The Concrete ‘Cabbages’ of Créteil, Paris

Built in the 1970’s, the ‘Choux de Créteil’ or ‘Créteil Cabbages’ is architect Gerard Grandval’s vision of Utopia solidified in concrete. Ten otherworldly buildings have iconised this small Paris suburb of Créteil; their giant petal-like balconies rendering its reputation as ‘the veggie village’.

The commune had little notability before this development other than its vegetable production and so Grandval thought it quite fitting to construct something legume-esque for its inhabitants.

Originally envisaging the towers with vines hanging from each balcony, Grandval’s plan for greener social housing – following his philosophy of ‘organic design’ worked out a little differently in practice.

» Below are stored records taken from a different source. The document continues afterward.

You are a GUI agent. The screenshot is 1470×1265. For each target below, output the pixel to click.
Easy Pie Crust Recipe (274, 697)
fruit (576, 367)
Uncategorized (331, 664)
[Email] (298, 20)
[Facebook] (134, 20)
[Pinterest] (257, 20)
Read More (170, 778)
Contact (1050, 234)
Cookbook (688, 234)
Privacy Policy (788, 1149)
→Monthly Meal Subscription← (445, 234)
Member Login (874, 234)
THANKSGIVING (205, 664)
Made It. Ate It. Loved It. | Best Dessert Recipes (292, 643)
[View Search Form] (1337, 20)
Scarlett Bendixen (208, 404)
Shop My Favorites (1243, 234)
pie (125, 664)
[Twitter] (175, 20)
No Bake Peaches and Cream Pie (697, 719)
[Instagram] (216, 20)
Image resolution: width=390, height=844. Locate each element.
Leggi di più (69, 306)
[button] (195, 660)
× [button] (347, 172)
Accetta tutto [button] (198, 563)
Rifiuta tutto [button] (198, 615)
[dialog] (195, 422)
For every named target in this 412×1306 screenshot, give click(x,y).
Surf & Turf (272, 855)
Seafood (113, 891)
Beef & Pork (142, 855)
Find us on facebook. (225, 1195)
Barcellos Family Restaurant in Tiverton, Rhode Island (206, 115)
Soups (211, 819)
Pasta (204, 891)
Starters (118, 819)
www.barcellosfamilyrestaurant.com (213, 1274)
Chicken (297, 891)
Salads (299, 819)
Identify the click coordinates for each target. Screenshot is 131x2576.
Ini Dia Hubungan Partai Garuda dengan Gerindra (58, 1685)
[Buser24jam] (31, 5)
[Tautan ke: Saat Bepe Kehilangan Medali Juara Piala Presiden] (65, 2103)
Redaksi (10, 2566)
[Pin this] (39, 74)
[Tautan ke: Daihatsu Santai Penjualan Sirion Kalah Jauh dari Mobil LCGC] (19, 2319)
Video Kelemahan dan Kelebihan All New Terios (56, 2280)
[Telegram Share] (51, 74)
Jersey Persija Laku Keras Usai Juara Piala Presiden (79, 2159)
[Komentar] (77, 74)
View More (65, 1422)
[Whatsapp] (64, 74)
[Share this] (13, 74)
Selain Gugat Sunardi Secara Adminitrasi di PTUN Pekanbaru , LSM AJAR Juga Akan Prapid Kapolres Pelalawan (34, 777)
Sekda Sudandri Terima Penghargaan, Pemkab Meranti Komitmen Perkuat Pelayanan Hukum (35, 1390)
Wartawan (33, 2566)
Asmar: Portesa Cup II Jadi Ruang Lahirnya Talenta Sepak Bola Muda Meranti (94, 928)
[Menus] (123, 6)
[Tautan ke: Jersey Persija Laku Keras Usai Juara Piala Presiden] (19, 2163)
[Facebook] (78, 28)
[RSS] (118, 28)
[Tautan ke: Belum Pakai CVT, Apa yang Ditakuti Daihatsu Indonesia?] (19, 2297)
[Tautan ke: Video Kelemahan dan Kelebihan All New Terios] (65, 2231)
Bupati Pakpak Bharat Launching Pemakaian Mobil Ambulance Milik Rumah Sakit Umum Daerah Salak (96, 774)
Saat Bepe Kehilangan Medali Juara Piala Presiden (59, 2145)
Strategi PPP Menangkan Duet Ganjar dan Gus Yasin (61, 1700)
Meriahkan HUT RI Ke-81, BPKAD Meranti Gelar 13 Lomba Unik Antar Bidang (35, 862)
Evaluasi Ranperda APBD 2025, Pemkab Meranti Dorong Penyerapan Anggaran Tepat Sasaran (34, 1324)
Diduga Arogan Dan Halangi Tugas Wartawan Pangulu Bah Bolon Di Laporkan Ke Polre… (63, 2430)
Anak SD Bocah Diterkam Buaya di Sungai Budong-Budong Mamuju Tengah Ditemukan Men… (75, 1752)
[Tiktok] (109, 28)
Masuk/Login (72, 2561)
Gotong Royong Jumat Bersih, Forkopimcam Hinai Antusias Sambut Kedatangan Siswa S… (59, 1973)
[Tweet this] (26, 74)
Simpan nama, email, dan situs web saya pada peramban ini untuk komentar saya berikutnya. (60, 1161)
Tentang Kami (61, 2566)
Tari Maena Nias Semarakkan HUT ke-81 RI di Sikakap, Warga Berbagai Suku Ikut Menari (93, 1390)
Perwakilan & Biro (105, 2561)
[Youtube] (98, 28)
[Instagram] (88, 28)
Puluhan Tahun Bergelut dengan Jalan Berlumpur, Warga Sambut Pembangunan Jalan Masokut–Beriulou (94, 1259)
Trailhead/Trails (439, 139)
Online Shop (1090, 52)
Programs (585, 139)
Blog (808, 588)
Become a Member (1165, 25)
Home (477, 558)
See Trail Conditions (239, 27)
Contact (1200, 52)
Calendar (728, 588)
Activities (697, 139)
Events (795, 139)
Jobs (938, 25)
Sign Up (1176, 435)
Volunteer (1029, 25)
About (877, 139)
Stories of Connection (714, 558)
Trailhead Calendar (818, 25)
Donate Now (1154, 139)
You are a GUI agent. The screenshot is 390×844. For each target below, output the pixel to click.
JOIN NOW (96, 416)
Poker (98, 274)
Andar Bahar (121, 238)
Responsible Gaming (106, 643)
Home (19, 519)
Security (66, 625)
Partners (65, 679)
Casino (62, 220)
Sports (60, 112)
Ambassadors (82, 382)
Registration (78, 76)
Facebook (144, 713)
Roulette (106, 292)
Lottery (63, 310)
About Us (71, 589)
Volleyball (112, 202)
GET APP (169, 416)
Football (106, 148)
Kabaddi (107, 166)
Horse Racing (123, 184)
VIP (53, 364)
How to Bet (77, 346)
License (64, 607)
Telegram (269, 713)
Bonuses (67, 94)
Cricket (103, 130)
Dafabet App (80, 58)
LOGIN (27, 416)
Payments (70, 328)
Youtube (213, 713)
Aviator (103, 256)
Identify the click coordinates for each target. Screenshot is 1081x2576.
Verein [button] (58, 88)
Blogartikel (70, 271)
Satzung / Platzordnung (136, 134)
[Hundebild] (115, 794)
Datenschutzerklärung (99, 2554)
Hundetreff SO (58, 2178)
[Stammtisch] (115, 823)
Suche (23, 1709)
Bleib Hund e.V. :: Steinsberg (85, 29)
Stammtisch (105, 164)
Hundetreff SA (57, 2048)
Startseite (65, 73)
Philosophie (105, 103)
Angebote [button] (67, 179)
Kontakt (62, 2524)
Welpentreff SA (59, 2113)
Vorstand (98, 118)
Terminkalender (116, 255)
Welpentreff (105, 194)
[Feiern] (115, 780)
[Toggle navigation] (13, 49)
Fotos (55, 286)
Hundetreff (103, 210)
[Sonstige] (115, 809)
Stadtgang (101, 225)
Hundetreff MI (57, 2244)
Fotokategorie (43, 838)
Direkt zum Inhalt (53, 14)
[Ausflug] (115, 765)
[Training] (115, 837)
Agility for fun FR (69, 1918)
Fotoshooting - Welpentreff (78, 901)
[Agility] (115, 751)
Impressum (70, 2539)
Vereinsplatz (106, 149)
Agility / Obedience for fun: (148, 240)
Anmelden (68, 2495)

The groovy French idealism of the 1970’s was not able to battle the social difficulties of life in the banlieue despite the ‘cabbages’ extra-terrestrial allure. The residences found there was not enough storage space and resorted to using their balconies. Instead of creating more social cohesion the balconies became a symbol of architectural ignorance – focused more on aesthetic than function. Quickly the upkeep of these buildings grew tedious and in 1976 the film, La Ville Bidon, mocked them for their lack of practicality.

Though still somewhat of an awkward space to live, an influx of students has rejuvenated the commune. Classified as a historic landmark by the government in 2008, the wacky design is considered today as one of the most emblematic achievements of modern French architecture.